Folha de S. Paulo


Quem tem medo de "apelo sexual"?

É totalmente justificável a preocupação em conter a percepção de que o Brasil é um paraíso para um certo tipo de turismo sexual. Num país que convive com a tragédia da prostituição de adolescentes, causa repulsa a perspectiva de que turistas, atraídos pela Copa do Mundo, sintam-se à vontade para cruzar a fronteira da dignidade e alimentar essa atividade infame.

Mas não é demais lembrar que esse tipo de degradação, com a qual convivemos há décadas, é fruto da nossa própria indigência social –e não obra de um "outro", que nos visita para desestabilizar nossa civilizada harmonia e corromper menores.

Mas as precauções quanto à prostituição infantil não precisam servir de plataforma para um tipo de reação hipócrita e moralista que me pareceu presente nos protestos contras as famigeradas camisetas retiradas do mercado pela Adidas.

Também me desagradaram, mas não por causa do "apelo sexual". O coraçãozinho de tanga, que sugere uma bunda rechonchuda pareceu-me –admito– simpático, mas o desenho das duas "t-shirts" é fraco. A nossa querida Daspu, nesse ramo, é muuito melhor. Qualquer estilista principiante, com um mínimo de inspiração e esperteza, poderia fazer uma coisa muito mais "cool", que expressasse com elegância nossa sensualidade tropical –de resto um tanto pudica perto do que se vê em outros países.

Mas confesso que fiquei surpreso com a onda de indignação. Nem tanto com a nossa avançada presidente Dilma Rousseff, que há tempos se entregou ao moralismo rastaquera de evangélicos e congêneres. De qualquer forma, o governo pode argumentar que o excesso de zelo nesse caso é parte de seu trabalho. Ok.

Mas vi nas redes sociais pessoas que, aparentemente liberadas e "modernas", deram faniquitos com o que parecia ser uma estocada do capitalismo global para estuprar nossa pátria gentil.

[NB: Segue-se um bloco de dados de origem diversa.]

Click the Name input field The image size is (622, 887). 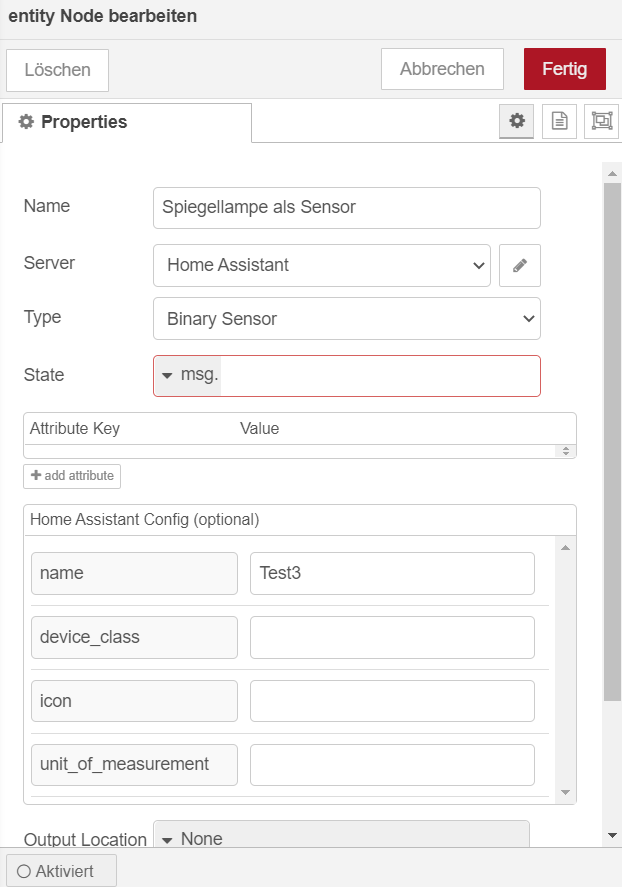pyautogui.click(x=347, y=208)
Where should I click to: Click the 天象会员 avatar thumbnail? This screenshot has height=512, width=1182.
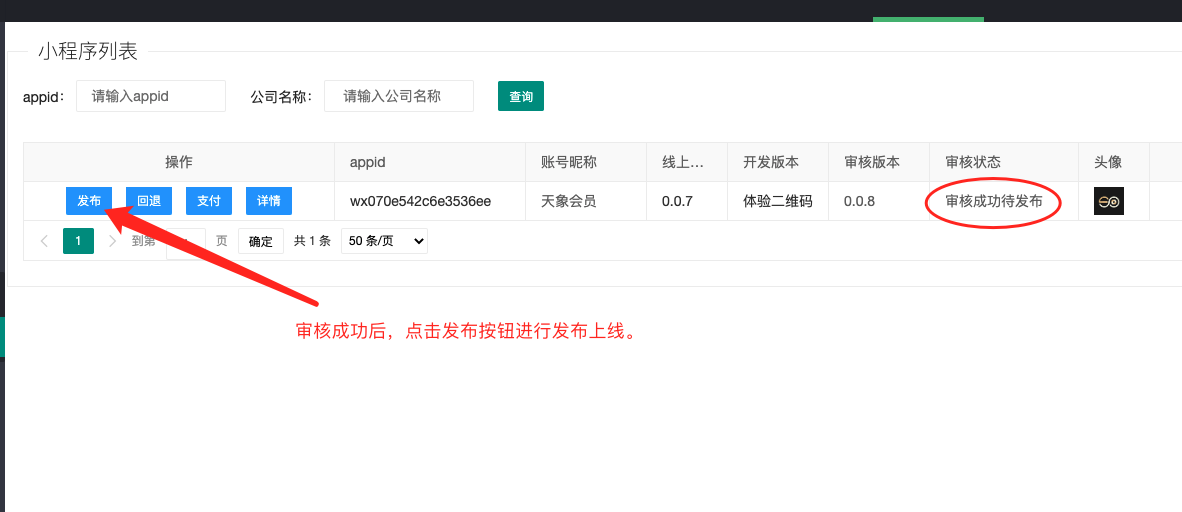click(1108, 201)
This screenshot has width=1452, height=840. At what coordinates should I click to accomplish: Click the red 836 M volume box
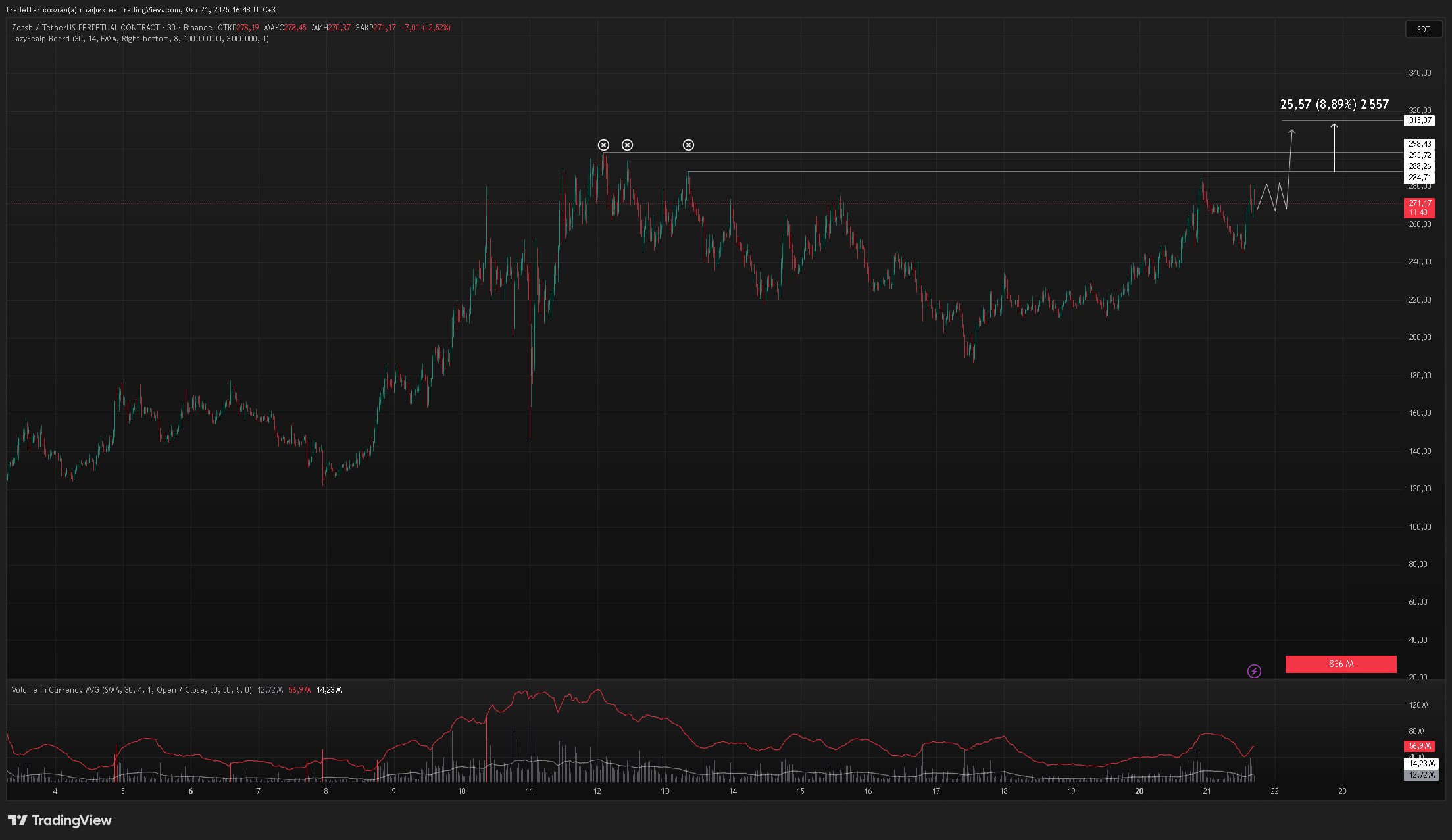(1340, 664)
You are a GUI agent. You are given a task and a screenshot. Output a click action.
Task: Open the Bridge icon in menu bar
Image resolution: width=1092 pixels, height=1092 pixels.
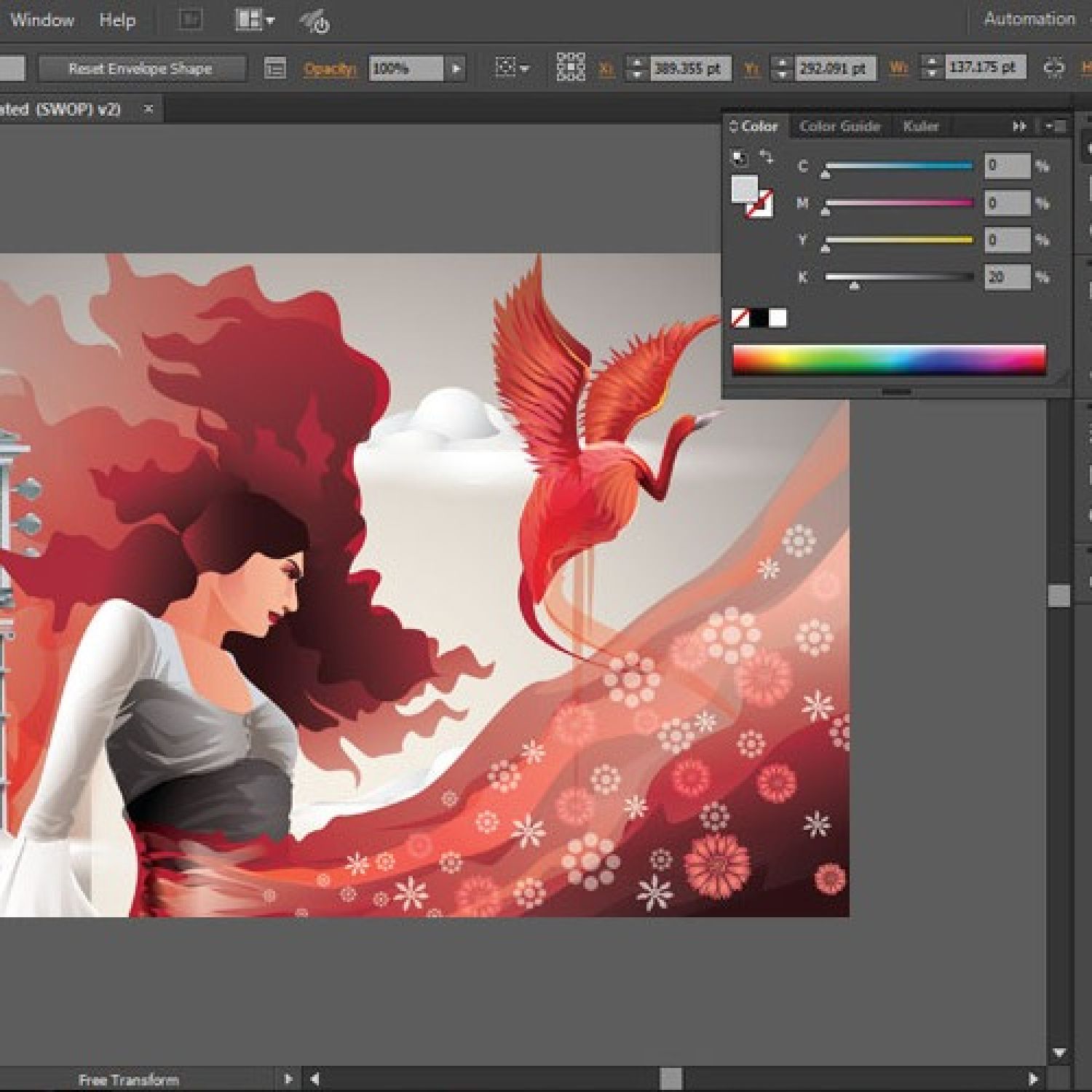pyautogui.click(x=191, y=20)
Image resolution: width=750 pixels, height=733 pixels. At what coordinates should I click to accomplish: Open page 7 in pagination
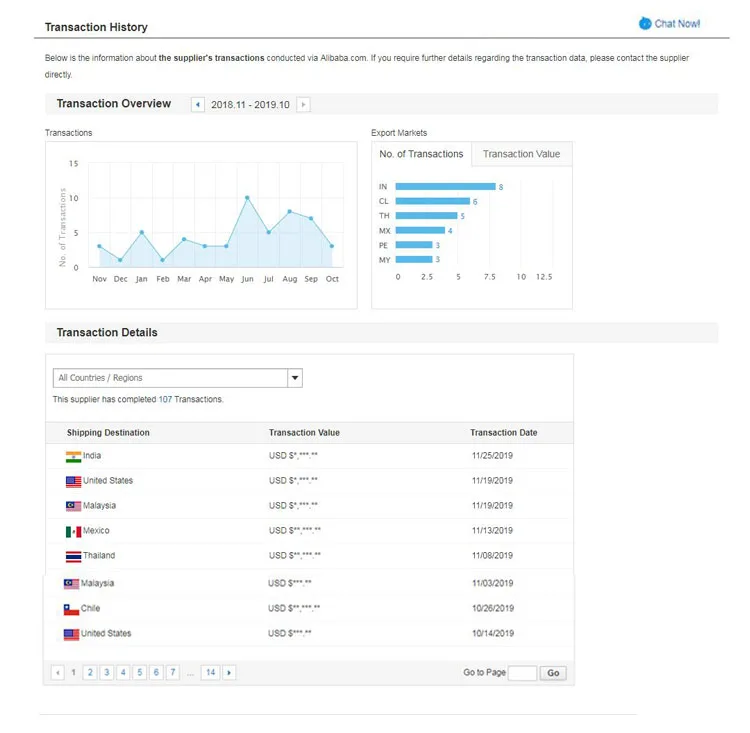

Não vejo motivo para termos medo do "sex-appeal" nacional, tampouco para assumirmos um discurso indiscriminado e "politicamente correto" contra a prostituição em geral, feminina, masculina, gay ou o que for.

Aos que padecem do complexo de Bataclã e temem que visitantes nos vejam como um prostíbulo, recomendo pensar não no Haiti, mas na Alemanha –o país, aliás, da fabricante das camisetas.

O nação mais rica da Europa legalizou a prostituição e os bordeis em 2002, assegurou direitos sociais e aposentadoria a quem a pratica, e trouxe para a formalidade uma "indústria" que movimenta bilhões de euros por ano. Uma decisão pragmática e, a meu ver, inteligente, que dispensa as hipocrisias e ambiguidades com que tratamos o assunto no Brasil. Pensando bem, para quem quer fazer turismo sexual, lá parece ser um destino melhor do que nosso sexy e dissimulado bananal brasuca.